TASKS:
1. Answer these questions from the news item on the UK worker registration scheme:
(a) Which government body released the statement about the scheme, and on what date?
(b) Which two countries that joined the EU at the same time are excluded from the scheme?
(c) What national unemployment rate does the UK government give?
2. Extend the news item on the UK worker registration scheme with a paragraph or two that picks up after its final sentence.

PAGE TEXT:
=== Section Start ===
24 February 2005
The worker registration scheme for nationals of new European Union member states employed in the UK is running smoothly, according to a statement released by the Home Office on February 22.
The scheme applies to the eight former communist countries that joined the EU on May 1 2005 - Czech Republic, Estonia, Hungary, Latvia, Lithuania, Poland, Slovakia and Slovenia - but excludes Malta and Cyprus which also joined then. It allows people from these countries to work in Britain after registering with the government, thereby allowing monitoring of the effect of EU expansion on the UK labour market and restricting access to social benefits.
It is a compromise between outright free movement of labour for the new member states and imposing prohibitions of several years on their rights to work, a policy followed by most of the 15 established EU countries. The UK government says that with national unemployment at just 4.7 percent and labour shortages in many areas, the scheme benefits all sides.
=== Section End ===
DATA SHOWN:
=== Section Start ===
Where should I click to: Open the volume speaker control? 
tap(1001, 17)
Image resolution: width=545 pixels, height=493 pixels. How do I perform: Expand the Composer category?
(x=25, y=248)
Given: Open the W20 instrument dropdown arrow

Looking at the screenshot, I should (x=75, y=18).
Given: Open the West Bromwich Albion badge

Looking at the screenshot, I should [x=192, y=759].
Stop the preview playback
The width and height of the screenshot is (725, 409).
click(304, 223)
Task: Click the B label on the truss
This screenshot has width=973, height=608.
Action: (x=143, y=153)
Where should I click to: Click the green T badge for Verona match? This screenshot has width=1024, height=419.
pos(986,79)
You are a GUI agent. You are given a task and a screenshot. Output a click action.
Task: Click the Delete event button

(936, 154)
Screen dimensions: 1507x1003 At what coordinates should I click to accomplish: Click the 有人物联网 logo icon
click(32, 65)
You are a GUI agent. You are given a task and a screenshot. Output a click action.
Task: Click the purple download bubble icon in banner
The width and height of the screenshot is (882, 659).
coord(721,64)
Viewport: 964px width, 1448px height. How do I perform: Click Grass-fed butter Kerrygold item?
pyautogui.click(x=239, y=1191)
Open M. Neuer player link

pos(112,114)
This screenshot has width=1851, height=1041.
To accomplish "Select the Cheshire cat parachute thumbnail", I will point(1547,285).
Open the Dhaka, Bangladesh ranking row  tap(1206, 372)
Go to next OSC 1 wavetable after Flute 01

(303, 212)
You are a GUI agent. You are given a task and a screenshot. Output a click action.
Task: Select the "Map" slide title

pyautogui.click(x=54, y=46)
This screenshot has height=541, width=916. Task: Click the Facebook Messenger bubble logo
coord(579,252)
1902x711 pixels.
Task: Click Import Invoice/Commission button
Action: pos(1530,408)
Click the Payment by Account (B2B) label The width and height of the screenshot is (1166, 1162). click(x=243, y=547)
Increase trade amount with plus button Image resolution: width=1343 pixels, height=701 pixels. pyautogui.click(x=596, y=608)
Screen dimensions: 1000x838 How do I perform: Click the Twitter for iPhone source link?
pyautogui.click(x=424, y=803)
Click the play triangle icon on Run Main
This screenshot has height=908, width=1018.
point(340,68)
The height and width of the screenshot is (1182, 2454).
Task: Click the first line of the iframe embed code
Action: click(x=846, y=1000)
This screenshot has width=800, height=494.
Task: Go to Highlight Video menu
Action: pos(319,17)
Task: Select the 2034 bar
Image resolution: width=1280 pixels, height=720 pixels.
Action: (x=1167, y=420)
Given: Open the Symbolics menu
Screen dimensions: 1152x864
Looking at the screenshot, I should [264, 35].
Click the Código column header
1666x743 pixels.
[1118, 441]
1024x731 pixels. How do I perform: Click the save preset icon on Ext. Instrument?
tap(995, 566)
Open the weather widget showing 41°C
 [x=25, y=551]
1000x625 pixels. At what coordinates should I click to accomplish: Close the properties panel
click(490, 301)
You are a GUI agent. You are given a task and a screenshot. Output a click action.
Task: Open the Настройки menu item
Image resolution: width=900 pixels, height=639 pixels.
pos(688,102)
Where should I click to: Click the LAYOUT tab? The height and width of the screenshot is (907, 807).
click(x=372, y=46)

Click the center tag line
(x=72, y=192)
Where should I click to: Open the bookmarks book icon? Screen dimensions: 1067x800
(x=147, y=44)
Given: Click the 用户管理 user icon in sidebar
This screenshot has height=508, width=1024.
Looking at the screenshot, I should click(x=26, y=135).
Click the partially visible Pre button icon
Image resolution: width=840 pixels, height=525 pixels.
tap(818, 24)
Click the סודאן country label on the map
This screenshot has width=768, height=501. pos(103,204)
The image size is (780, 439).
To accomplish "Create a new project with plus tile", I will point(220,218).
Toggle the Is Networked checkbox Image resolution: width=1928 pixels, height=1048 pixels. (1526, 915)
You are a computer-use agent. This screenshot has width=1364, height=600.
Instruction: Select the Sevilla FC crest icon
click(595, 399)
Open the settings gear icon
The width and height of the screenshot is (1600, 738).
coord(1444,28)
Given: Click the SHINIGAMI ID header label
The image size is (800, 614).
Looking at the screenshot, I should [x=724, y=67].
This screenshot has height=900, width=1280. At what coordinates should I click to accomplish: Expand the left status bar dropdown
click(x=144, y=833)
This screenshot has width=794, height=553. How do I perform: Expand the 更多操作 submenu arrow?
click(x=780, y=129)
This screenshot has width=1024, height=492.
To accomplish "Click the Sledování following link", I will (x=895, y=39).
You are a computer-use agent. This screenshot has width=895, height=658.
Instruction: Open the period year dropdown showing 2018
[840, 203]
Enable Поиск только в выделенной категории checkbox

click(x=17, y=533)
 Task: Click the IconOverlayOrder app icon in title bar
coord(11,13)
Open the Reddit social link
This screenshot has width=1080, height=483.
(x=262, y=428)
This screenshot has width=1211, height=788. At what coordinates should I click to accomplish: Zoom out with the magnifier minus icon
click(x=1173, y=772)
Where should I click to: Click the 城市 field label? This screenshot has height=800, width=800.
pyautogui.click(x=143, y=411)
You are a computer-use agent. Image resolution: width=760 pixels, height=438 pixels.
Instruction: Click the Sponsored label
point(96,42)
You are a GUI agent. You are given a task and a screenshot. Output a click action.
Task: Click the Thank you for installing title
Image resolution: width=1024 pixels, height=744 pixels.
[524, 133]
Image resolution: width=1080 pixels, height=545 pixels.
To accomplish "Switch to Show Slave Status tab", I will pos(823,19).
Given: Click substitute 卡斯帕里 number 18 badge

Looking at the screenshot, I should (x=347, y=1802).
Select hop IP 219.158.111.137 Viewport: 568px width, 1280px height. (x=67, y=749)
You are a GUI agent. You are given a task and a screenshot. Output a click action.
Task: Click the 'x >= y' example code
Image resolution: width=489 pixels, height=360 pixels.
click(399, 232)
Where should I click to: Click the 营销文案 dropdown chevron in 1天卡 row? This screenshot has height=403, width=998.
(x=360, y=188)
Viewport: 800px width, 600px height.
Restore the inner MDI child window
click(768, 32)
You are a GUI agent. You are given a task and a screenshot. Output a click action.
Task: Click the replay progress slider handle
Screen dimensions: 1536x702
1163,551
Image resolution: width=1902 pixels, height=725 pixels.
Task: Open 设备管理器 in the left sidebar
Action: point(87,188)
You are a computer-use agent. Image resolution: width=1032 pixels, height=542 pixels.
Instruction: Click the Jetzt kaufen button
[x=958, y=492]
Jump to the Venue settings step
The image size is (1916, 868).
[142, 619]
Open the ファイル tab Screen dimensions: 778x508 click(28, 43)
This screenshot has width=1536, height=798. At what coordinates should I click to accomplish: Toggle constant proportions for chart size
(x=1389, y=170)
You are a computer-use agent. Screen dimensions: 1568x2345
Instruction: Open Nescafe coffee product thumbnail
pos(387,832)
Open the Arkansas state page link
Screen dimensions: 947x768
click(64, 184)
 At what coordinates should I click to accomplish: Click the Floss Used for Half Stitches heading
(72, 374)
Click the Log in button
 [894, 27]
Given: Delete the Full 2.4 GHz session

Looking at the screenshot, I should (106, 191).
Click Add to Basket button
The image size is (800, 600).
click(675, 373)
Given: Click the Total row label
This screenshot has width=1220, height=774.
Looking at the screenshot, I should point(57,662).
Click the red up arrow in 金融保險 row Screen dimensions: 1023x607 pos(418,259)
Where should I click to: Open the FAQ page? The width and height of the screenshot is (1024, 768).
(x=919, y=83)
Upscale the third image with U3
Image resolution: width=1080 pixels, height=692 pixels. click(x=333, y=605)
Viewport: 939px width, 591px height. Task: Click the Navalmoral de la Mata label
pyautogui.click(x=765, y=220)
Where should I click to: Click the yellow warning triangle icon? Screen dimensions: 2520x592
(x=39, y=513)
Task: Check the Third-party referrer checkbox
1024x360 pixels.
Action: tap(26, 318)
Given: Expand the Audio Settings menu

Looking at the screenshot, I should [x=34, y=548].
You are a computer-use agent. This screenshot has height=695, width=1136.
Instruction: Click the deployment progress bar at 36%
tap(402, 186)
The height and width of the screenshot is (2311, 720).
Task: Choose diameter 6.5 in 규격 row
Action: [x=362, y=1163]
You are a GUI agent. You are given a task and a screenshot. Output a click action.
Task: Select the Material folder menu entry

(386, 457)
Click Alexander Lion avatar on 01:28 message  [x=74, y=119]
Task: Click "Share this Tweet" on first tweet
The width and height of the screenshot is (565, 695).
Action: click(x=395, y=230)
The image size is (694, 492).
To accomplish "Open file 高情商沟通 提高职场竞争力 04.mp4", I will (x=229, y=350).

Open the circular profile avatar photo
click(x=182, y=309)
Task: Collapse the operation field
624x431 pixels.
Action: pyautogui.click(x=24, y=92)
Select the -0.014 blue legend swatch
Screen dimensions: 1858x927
=== Section End ===
WRITTEN RESPONSES:
1.
(a) The Home Office, on February 22.
(b) Malta and Cyprus.
(c) 4.7 percent.

2.
According to Home Office statistics, 40,000 people from the accession states applied under the scheme in the fourth quarter of 2005, bring the total number since May last year to about 130,000. Around 40 percent of the applicants are believed to have been in the UK prior to May 1 and to have legitimised their status through registering. Fewer than 800 accession nationals have applied for unemployment benefits, with 97 percent of these claims refused immediately. They make up 0.4% of the UK's labour force and contributed an estimated 240 million pounds to Britain's economy between May and December 2004.
"People from the accession states already here have legitimised their position by registering with the scheme and are now contributing to our economy, paying tax and National Insurance but also benefiting from the protections of our employment and health and safety laws," said UK Immigration Minister Des Browne.
The worker registration scheme will eventually lead to the phasing out of the current quota based scheme for labour in the agriculture, food processing and hospitality sectors. This is because a large proportion of places under this scheme were taken by nationals from the countries awaiting EU membership before May 1 2004, and who are now covered under worker registration.